| WHAT IS REQUIRED |
From the entries below, return exactly the lines beginning at the one that contains "Elected officials celebrate" and ending at the one that contains "[Advertisement] (154, 246)", both of them included, and only those lines.

Records from a collection:
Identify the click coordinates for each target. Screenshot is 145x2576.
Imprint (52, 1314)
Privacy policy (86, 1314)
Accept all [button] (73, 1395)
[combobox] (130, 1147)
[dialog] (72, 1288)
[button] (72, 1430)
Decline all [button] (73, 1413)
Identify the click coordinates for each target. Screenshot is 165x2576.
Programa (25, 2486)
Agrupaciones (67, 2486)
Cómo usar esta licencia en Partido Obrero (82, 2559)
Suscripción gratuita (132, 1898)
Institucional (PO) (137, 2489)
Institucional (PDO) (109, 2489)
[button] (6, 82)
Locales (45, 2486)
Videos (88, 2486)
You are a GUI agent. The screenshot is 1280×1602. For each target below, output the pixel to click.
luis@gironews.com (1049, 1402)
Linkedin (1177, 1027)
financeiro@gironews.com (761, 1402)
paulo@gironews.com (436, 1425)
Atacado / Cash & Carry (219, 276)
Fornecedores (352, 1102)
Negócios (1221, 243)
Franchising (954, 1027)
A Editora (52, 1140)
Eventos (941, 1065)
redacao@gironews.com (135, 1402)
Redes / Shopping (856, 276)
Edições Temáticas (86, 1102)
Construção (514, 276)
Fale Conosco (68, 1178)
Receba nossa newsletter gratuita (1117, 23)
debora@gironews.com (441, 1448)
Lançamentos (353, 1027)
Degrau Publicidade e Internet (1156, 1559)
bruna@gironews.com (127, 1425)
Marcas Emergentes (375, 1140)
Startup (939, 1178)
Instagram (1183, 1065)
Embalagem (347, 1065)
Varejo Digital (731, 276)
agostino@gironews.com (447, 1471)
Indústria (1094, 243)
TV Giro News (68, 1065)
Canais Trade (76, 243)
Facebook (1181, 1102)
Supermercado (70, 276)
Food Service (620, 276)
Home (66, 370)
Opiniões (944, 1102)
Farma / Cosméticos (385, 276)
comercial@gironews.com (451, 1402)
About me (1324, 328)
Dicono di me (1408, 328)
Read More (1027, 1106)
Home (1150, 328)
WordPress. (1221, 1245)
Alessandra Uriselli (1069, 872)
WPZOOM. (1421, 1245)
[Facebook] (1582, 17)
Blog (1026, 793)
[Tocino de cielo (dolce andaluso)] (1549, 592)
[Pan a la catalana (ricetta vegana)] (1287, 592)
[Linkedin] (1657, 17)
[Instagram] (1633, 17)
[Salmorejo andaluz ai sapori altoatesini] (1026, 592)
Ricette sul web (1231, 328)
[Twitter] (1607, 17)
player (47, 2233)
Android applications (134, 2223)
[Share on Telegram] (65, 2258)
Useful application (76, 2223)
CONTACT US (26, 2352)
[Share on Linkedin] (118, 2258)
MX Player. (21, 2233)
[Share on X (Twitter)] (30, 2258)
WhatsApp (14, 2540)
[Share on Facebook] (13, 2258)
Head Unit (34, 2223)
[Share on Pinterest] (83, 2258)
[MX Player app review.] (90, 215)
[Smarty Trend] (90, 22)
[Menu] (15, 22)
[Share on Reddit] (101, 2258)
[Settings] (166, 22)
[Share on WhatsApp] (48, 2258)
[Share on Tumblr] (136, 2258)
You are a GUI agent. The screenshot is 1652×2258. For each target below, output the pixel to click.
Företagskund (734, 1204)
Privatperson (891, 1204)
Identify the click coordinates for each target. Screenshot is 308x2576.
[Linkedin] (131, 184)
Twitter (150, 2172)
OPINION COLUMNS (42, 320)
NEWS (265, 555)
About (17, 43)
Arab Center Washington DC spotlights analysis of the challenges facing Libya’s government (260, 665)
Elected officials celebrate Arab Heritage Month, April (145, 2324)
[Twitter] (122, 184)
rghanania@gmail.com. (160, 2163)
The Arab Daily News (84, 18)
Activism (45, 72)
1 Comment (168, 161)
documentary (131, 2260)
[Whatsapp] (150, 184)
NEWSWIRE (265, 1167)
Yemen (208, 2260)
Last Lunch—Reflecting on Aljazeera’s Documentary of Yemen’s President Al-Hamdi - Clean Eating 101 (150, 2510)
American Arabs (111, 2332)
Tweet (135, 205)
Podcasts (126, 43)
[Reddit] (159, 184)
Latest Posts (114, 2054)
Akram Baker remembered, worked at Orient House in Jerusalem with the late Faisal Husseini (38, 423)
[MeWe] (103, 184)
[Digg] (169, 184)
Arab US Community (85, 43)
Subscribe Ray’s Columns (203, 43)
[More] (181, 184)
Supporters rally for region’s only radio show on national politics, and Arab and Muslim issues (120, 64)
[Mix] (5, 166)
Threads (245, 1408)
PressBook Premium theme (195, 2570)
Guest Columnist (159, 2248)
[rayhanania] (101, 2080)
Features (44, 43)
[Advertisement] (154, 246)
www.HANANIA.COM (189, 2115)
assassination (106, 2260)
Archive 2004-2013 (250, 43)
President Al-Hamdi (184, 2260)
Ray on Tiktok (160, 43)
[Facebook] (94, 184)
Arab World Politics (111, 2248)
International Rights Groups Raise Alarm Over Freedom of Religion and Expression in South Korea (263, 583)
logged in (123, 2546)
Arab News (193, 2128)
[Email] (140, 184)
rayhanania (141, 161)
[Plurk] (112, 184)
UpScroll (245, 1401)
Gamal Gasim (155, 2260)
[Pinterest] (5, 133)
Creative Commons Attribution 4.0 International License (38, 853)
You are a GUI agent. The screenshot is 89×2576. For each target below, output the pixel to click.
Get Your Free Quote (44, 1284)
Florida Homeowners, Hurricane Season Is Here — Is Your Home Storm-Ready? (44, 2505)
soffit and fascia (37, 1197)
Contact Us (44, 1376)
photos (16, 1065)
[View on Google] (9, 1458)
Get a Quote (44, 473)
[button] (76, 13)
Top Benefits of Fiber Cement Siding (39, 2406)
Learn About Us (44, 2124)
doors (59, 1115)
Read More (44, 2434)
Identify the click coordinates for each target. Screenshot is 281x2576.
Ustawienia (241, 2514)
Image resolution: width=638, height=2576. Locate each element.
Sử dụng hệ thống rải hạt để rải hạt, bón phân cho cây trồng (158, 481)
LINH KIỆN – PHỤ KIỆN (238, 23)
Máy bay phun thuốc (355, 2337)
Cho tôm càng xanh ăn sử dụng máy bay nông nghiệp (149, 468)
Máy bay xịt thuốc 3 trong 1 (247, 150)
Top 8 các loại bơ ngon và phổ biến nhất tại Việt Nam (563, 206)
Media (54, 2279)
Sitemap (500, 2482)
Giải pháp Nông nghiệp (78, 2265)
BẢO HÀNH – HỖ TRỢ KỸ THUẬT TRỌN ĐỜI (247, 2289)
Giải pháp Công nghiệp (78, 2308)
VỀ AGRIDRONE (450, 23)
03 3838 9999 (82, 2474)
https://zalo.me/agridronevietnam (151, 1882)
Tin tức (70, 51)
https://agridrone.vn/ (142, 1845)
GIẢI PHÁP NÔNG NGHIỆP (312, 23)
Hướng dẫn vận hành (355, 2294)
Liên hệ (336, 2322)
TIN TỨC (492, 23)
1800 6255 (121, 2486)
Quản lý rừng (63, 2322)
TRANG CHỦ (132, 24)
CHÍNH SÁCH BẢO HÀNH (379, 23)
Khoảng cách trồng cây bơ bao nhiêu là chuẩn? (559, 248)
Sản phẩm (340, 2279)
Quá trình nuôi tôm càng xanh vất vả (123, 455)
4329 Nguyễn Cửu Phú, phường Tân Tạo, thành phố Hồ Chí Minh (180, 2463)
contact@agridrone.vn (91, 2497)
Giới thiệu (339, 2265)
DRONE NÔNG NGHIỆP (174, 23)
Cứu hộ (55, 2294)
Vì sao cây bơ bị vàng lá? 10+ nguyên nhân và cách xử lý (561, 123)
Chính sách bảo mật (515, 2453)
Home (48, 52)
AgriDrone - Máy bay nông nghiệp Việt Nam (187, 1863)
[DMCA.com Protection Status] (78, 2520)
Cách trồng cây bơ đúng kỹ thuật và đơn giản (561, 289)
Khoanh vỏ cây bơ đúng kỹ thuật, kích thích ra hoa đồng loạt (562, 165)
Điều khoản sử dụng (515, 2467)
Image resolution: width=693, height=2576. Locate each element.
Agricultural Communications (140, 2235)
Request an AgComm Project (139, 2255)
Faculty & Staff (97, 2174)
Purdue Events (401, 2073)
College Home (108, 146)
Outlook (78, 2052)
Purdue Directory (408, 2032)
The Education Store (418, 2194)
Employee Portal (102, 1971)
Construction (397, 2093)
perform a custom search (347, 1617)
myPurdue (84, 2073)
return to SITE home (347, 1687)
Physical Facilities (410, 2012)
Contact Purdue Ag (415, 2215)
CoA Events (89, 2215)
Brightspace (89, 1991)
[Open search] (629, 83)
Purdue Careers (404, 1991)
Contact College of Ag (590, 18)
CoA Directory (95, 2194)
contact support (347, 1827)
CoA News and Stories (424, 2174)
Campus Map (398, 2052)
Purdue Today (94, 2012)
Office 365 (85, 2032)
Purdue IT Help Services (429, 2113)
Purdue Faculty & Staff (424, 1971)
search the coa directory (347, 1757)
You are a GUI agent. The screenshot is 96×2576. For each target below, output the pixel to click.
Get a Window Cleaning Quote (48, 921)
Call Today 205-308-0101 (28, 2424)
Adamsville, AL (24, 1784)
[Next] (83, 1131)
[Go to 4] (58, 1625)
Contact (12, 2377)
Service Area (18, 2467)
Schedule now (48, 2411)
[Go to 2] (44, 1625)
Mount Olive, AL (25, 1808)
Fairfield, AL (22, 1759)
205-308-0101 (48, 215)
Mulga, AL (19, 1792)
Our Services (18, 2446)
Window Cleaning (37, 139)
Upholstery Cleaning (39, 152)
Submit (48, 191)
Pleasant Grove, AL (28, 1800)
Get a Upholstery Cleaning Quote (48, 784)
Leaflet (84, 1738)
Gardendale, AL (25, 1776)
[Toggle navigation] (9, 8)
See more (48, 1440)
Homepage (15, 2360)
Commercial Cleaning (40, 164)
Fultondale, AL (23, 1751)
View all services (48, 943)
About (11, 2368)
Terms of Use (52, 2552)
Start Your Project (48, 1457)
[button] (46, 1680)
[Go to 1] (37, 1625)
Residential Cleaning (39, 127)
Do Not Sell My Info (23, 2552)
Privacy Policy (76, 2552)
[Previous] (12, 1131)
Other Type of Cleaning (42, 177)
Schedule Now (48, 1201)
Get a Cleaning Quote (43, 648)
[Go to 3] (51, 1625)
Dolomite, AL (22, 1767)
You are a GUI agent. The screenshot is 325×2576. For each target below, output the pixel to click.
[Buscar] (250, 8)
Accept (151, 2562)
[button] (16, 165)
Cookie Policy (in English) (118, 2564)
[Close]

| RESPONSE TO THIS EXERCISE |
Elected officials celebrate Arab Heritage Month, April (145, 2324)
[Twitter] (122, 184)
rghanania@gmail.com. (160, 2163)
The Arab Daily News (84, 18)
Activism (45, 72)
1 Comment (168, 161)
documentary (131, 2260)
[Whatsapp] (150, 184)
NEWSWIRE (265, 1167)
Yemen (208, 2260)
Last Lunch—Reflecting on Aljazeera’s Documentary of Yemen’s President Al-Hamdi - Clean Eating 101 (150, 2510)
American Arabs (111, 2332)
Tweet (135, 205)
Podcasts (126, 43)
[Reddit] (159, 184)
Latest Posts (114, 2054)
Akram Baker remembered, worked at Orient House in Jerusalem with the late Faisal Husseini (38, 423)
[MeWe] (103, 184)
[Digg] (169, 184)
Arab US Community (85, 43)
Subscribe Ray’s Columns (203, 43)
[More] (181, 184)
Supporters rally for region’s only radio show on national politics, and Arab and Muslim issues (120, 64)
[Mix] (5, 166)
Threads (245, 1408)
PressBook Premium theme (195, 2570)
Guest Columnist (159, 2248)
[rayhanania] (101, 2080)
Features (44, 43)
[Advertisement] (154, 246)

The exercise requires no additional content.